• _Extracted records_:
----

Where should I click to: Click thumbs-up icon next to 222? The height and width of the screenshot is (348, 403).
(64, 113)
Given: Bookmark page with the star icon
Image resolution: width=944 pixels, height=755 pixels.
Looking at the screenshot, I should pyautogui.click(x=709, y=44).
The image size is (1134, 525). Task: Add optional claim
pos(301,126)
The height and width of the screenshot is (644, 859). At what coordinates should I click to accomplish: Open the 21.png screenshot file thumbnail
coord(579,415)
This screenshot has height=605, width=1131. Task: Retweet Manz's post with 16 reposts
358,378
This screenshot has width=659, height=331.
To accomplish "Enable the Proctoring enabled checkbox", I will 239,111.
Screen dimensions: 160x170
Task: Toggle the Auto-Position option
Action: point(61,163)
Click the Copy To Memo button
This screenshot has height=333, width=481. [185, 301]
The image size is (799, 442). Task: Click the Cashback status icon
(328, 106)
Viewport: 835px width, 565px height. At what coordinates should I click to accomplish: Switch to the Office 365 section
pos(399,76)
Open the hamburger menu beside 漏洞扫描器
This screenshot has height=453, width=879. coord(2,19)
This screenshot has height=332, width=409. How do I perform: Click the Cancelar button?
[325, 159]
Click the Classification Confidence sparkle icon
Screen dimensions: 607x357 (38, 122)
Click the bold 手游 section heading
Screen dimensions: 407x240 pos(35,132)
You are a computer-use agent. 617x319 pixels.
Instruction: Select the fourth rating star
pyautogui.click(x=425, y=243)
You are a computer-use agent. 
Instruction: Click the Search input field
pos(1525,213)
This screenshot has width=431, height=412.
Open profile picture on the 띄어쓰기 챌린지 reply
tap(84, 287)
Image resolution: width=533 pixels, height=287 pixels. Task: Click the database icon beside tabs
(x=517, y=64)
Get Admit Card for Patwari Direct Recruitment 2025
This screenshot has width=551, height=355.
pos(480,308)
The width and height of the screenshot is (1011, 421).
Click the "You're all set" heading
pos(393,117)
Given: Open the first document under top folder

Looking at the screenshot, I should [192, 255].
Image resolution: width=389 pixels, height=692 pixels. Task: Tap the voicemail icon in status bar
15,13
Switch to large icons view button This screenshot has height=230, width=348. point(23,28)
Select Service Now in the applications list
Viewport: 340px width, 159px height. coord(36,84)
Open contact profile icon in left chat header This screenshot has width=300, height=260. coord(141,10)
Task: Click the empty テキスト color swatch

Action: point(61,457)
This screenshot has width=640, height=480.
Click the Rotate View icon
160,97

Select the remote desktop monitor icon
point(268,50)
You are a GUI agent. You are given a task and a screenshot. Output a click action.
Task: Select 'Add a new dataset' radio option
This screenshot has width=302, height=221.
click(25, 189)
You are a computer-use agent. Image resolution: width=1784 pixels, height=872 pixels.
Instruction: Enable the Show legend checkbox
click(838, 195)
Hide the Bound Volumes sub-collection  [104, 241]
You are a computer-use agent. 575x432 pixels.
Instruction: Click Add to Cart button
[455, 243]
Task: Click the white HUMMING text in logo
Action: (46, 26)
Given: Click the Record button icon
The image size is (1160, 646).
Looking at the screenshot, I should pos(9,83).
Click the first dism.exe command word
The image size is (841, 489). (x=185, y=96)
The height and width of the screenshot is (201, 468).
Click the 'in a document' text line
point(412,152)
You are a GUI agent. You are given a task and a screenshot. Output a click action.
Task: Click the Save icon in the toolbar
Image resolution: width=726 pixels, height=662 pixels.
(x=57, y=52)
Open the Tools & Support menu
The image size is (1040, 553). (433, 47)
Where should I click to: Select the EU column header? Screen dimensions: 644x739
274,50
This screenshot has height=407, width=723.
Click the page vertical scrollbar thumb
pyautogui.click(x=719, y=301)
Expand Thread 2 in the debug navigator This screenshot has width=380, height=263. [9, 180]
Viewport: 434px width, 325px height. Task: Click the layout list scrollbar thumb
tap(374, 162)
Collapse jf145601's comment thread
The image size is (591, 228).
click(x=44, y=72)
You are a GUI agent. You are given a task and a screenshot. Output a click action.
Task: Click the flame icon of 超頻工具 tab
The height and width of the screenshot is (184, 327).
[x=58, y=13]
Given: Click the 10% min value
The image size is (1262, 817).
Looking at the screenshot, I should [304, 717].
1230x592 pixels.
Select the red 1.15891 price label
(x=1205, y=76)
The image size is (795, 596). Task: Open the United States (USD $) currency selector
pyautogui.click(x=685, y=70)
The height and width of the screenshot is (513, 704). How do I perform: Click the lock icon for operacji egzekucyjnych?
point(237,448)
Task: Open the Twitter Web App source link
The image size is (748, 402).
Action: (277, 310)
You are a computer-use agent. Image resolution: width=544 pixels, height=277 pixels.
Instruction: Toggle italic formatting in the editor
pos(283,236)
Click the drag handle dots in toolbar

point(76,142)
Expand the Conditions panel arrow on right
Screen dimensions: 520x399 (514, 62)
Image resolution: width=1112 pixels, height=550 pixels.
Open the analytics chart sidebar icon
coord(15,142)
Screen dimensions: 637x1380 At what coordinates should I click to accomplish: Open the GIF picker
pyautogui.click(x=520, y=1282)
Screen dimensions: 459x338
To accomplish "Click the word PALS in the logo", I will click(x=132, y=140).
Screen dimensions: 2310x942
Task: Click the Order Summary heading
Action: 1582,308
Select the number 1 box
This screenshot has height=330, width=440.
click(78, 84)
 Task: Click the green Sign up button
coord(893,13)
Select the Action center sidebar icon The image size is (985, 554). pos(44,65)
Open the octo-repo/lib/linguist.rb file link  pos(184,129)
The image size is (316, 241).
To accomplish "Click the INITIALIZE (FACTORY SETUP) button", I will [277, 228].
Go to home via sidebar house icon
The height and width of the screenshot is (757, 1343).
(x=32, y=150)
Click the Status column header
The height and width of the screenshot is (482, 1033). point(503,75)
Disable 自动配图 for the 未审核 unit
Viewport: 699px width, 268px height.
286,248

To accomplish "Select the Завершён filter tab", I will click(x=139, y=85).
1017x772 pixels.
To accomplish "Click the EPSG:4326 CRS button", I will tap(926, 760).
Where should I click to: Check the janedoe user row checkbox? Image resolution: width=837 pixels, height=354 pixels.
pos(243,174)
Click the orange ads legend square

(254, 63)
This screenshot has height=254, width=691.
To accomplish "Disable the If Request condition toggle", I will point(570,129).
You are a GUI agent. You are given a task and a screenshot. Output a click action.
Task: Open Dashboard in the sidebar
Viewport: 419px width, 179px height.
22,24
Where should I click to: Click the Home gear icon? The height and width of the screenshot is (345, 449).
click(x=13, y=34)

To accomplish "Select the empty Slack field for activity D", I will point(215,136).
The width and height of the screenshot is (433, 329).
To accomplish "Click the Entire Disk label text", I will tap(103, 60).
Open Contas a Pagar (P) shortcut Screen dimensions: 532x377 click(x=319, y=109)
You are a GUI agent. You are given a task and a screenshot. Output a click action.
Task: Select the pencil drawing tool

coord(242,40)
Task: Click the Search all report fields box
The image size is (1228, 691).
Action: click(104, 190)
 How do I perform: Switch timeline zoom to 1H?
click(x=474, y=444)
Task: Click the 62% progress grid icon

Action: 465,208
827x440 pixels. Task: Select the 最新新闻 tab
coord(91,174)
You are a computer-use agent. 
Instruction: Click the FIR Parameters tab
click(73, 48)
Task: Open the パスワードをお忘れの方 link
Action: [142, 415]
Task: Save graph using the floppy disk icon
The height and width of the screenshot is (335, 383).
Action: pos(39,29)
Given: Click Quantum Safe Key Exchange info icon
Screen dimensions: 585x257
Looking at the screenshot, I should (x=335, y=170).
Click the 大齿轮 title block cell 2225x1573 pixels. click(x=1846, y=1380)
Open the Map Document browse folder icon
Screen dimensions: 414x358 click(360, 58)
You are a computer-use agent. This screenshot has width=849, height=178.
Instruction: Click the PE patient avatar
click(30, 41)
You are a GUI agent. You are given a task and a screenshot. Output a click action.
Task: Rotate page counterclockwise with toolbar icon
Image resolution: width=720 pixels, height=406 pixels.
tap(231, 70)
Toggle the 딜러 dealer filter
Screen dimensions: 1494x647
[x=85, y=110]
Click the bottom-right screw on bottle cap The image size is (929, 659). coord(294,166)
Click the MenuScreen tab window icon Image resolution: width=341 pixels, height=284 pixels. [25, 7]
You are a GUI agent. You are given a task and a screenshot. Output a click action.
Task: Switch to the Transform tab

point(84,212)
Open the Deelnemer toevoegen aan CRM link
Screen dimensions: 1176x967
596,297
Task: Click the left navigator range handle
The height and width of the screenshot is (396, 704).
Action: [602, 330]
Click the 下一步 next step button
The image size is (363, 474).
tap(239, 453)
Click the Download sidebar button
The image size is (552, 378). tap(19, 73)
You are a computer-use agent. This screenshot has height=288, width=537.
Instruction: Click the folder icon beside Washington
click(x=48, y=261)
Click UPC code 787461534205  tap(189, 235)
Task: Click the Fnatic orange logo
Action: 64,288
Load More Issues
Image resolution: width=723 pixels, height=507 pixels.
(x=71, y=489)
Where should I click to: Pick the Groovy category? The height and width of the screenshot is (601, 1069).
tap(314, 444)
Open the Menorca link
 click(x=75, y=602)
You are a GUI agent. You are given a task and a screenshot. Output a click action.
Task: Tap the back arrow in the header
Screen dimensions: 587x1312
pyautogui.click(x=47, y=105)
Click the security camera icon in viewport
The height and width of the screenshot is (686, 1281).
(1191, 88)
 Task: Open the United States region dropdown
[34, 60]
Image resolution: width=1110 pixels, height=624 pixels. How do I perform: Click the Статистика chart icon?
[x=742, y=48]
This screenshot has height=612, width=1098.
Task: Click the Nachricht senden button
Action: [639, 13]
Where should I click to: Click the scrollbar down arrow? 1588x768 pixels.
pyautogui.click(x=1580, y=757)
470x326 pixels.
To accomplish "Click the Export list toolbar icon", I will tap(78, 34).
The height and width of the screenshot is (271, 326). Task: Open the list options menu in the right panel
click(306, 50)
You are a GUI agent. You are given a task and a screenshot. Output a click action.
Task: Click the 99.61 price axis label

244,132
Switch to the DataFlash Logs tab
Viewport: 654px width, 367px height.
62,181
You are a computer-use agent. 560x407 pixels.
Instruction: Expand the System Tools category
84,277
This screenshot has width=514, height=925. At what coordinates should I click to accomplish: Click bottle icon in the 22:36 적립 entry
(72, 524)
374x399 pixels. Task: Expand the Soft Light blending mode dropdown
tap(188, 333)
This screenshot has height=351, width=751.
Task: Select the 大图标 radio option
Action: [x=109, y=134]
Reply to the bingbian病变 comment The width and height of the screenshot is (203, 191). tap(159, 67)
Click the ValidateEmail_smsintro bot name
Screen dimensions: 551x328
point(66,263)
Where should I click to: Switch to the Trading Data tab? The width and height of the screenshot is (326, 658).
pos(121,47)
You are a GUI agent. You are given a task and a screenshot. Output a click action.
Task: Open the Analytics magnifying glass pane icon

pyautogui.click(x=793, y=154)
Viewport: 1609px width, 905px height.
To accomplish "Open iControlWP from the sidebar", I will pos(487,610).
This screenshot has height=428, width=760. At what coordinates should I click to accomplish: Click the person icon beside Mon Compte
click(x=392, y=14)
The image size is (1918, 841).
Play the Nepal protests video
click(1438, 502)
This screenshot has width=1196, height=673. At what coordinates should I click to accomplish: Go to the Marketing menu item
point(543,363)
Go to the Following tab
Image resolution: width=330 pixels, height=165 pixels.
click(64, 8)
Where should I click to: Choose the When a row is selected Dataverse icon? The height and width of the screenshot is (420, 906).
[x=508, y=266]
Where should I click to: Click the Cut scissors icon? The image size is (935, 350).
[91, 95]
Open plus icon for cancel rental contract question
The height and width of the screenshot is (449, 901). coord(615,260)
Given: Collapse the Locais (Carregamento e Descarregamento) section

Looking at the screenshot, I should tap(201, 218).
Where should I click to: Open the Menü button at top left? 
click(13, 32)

----

• _Work to complete_: Above are the records; copy exactly the lines from the line with "The image size is (1160, 646)." through the line with "Task: Open the Twitter Web App source link", both included.

• _Result of the task_:
The image size is (1160, 646).
Looking at the screenshot, I should pos(9,83).
Click the first dism.exe command word
The image size is (841, 489). (x=185, y=96)
The height and width of the screenshot is (201, 468).
Click the 'in a document' text line
point(412,152)
You are a GUI agent. You are given a task and a screenshot. Output a click action.
Task: Click the Save icon in the toolbar
Image resolution: width=726 pixels, height=662 pixels.
(x=57, y=52)
Open the Tools & Support menu
The image size is (1040, 553). (433, 47)
Where should I click to: Select the EU column header? Screen dimensions: 644x739
274,50
This screenshot has height=407, width=723.
Click the page vertical scrollbar thumb
pyautogui.click(x=719, y=301)
Expand Thread 2 in the debug navigator This screenshot has width=380, height=263. [9, 180]
Viewport: 434px width, 325px height. Task: Click the layout list scrollbar thumb
tap(374, 162)
Collapse jf145601's comment thread
The image size is (591, 228).
click(x=44, y=72)
You are a GUI agent. You are given a task and a screenshot. Output a click action.
Task: Click the flame icon of 超頻工具 tab
The height and width of the screenshot is (184, 327).
[x=58, y=13]
Given: Click the 10% min value
The image size is (1262, 817).
Looking at the screenshot, I should [304, 717].
1230x592 pixels.
Select the red 1.15891 price label
(x=1205, y=76)
The image size is (795, 596). Task: Open the United States (USD $) currency selector
pyautogui.click(x=685, y=70)
The height and width of the screenshot is (513, 704). How do I perform: Click the lock icon for operacji egzekucyjnych?
point(237,448)
Task: Open the Twitter Web App source link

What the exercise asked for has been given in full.